In [18]:
import findspark
findspark.init()

import os
import sys

os.environ['PYSPARK_PYTHON'] = sys.executable
os.environ['PYSPARK_DRIVER_PYTHON'] = sys.executable

from pyspark.sql import SparkSession

spark=SparkSession.builder.appName("corrupt data handling").getOrCreate()
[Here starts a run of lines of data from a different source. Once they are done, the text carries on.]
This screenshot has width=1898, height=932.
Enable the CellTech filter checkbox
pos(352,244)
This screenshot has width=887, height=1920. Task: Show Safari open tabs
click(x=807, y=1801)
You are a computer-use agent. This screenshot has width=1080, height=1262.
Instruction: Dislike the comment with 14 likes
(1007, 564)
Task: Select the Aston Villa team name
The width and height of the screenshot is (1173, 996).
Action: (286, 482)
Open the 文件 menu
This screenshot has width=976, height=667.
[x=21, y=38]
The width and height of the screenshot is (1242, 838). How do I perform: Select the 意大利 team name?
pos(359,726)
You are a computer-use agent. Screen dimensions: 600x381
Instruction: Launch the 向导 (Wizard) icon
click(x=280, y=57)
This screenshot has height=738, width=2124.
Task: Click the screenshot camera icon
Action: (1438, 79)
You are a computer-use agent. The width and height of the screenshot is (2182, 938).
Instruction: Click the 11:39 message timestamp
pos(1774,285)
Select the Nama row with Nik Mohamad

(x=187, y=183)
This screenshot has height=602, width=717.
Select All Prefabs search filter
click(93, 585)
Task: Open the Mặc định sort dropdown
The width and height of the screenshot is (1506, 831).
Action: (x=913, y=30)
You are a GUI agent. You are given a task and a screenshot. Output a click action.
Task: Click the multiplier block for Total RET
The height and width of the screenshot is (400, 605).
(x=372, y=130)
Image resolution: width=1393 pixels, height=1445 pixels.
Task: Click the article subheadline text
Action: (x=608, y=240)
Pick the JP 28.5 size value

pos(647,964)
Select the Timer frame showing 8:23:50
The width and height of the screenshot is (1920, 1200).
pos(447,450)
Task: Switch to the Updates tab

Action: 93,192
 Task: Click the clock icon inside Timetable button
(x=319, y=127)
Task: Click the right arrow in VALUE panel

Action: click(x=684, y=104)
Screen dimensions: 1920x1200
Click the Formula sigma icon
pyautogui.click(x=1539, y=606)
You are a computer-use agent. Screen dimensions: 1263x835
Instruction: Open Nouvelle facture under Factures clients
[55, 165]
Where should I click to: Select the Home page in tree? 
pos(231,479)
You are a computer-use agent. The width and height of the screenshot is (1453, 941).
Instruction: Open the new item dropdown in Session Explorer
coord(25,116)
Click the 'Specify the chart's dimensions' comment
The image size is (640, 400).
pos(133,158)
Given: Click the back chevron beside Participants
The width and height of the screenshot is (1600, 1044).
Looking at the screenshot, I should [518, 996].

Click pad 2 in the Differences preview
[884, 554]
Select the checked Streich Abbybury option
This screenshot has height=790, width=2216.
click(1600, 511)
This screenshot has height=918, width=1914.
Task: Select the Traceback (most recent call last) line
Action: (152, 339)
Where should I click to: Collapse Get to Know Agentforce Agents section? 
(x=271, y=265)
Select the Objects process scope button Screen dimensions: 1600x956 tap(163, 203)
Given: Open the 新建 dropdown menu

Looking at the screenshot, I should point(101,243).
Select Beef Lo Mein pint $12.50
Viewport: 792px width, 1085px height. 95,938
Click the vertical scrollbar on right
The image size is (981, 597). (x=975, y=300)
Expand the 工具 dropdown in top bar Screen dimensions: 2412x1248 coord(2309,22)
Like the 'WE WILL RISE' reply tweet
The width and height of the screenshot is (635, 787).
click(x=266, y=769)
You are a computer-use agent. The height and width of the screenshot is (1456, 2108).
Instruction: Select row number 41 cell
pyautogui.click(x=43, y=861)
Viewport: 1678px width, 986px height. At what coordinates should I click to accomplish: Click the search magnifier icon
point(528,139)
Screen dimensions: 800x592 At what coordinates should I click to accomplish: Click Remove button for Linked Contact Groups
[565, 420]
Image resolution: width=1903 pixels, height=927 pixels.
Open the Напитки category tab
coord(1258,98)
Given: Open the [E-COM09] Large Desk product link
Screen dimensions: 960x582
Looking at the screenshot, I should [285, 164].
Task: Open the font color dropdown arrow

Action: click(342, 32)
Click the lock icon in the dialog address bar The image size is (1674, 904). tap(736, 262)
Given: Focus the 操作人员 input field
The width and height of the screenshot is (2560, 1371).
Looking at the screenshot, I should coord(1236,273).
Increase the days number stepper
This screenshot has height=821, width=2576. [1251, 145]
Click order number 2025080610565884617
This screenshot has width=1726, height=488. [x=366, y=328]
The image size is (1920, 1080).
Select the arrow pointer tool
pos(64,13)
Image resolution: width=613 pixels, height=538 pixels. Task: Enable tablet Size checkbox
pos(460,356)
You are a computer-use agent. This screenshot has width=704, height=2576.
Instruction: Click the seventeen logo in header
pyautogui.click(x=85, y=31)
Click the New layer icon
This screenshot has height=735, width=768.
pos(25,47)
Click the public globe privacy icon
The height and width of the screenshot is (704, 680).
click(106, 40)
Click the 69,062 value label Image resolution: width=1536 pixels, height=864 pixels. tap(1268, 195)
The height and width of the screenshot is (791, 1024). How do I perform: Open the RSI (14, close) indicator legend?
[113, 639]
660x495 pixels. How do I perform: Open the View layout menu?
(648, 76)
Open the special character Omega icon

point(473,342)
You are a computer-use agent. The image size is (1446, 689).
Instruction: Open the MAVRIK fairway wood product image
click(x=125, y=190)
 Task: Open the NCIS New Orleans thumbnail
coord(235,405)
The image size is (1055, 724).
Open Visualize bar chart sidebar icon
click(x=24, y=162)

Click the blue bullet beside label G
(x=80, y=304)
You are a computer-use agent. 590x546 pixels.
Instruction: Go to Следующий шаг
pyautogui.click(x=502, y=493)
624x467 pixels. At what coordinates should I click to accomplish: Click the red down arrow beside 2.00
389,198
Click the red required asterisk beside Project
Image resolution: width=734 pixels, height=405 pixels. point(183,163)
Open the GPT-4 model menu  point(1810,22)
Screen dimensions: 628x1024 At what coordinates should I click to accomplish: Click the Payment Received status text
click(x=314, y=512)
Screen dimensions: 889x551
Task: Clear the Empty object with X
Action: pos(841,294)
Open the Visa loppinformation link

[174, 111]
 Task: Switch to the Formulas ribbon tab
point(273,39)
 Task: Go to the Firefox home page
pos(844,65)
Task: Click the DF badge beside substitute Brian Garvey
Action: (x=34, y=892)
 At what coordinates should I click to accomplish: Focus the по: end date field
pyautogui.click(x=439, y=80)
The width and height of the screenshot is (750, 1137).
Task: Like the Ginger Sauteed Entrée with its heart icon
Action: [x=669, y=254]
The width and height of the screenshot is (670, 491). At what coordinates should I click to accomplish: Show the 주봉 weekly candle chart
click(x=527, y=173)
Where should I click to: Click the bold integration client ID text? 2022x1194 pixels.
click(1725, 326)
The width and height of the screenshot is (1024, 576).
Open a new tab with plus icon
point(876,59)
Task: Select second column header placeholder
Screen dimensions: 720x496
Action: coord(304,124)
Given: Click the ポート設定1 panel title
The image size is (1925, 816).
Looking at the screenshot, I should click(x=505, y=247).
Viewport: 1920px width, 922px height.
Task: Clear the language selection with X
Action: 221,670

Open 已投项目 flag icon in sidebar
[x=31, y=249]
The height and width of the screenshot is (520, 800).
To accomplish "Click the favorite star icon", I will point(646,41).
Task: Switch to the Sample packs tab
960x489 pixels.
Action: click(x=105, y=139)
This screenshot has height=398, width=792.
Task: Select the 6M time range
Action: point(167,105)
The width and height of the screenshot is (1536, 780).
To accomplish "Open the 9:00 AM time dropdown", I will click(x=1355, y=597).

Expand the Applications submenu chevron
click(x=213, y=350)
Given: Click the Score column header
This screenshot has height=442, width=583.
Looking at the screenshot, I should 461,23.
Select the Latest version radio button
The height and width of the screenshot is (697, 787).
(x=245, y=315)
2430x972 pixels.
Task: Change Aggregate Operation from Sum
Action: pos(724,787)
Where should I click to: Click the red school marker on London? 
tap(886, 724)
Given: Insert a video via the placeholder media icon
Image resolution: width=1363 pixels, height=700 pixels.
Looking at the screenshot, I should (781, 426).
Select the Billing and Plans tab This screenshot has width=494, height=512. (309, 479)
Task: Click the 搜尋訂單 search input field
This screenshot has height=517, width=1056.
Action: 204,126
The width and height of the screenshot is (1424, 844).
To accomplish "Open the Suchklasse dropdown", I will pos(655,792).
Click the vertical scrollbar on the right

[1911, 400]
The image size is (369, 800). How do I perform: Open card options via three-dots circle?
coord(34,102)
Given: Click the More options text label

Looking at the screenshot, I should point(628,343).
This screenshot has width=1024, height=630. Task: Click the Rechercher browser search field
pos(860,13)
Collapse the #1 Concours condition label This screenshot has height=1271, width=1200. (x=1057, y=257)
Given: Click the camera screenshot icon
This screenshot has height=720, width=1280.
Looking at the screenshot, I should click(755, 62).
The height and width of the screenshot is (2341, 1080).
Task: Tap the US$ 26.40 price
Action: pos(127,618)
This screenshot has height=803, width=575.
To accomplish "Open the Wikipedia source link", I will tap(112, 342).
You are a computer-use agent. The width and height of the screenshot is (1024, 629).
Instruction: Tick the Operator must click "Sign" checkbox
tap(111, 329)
filepath="/Users/bindu/Documents/sales.txt"
df=spark.read.format("csv")\
.option("header","true")\
.option("delimiter","|")\
.load(filepath)

In [19]:
df.show()

+----+----+----------+------+----+
|  id|name|  sales_dt|amount|flag|
+----+----+----------+------+----+
|   1| bin|01-01-2024|  1000|   y|
| 2tt|   a|03-01-2024|  1320|   y|
|   3|   b|04-01-2024|  2000|   y|
|   4|   d|05-01-2024|  3000|   n|
|5qwe|   f|06-01-2024|  4000|   n|
|   6|   r|07-01-2024|  5000|   n|
+----+----+----------+------+----+



In [24]:
#Data in id 2 and 5 are corrupted
#handle by passing those data as null

from pyspark.sql.types import *
schema=StructType([
StructField('id',IntegerType()),
StructField('name',StringType()),
StructField('sales_dt',StringType()),
StructField('amount',IntegerType()),
StructField('flag',StringType())])

dfschema=spark.read.format("csv")\
.option("header","true")\
.option("delimiter","|")\
.schema(schema)\
.load(filepath)



In [25]:
dfschema.show()

+----+----+----------+------+----+
|  id|name|  sales_dt|amount|flag|
+----+----+----------+------+----+
|   1| bin|01-01-2024|  1000|   y|
|null|   a|03-01-2024|  1320|   y|
|   3|   b|04-01-2024|  2000|   y|
|   4|   d|05-01-2024|  3000|   n|
|null|   f|06-01-2024|  4000|   n|
|   6|   r|07-01-2024|  5000|   n|
+----+----+----------+------+----+



In [28]:
#remove the corrupted data column value alone using permissive option
dfpermissive=spark.read.format("csv")\
.option("header","true")\
.option("delimiter","|")\
.option('mode','PERMISSIVE').schema(schema)\
.load(filepath)

dfpermissive.show()


+----+----+----------+------+----+
|  id|name|  sales_dt|amount|flag|
+----+----+----------+------+----+
|   1| bin|01-01-2024|  1000|   y|
|null|   a|03-01-2024|  1320|   y|
|   3|   b|04-01-2024|  2000|   y|
|   4|   d|05-01-2024|  3000|   n|
|null|   f|06-01-2024|  4000|   n|
|   6|   r|07-01-2024|  5000|   n|
+----+----+----------+------+----+



In [29]:
#remove the corrupted data row itself using dropmalformed option
dfdrop=spark.read.format("csv")\
.option("header","true")\
.option("delimiter","|")\
.option('mode','DROPMALFORMED').schema(schema)\
.load(filepath)

dfdrop.show()

+---+----+----------+------+----+
| id|name|  sales_dt|amount|flag|
+---+----+----------+------+----+
|  1| bin|01-01-2024|  1000|   y|
|  3|   b|04-01-2024|  2000|   y|
|  4|   d|05-01-2024|  3000|   n|
|  6|   r|07-01-2024|  5000|   n|
+---+----+----------+------+----+



In [30]:
#fail the session itself
dfp=spark.read.format("csv")\
.option("header","true")\
.option("delimiter","|")\
.option('mode','FAILFAST').schema(schema)\
.load(filepath)

dfp.show()

Py4JJavaError: An error occurred while calling o165.showString.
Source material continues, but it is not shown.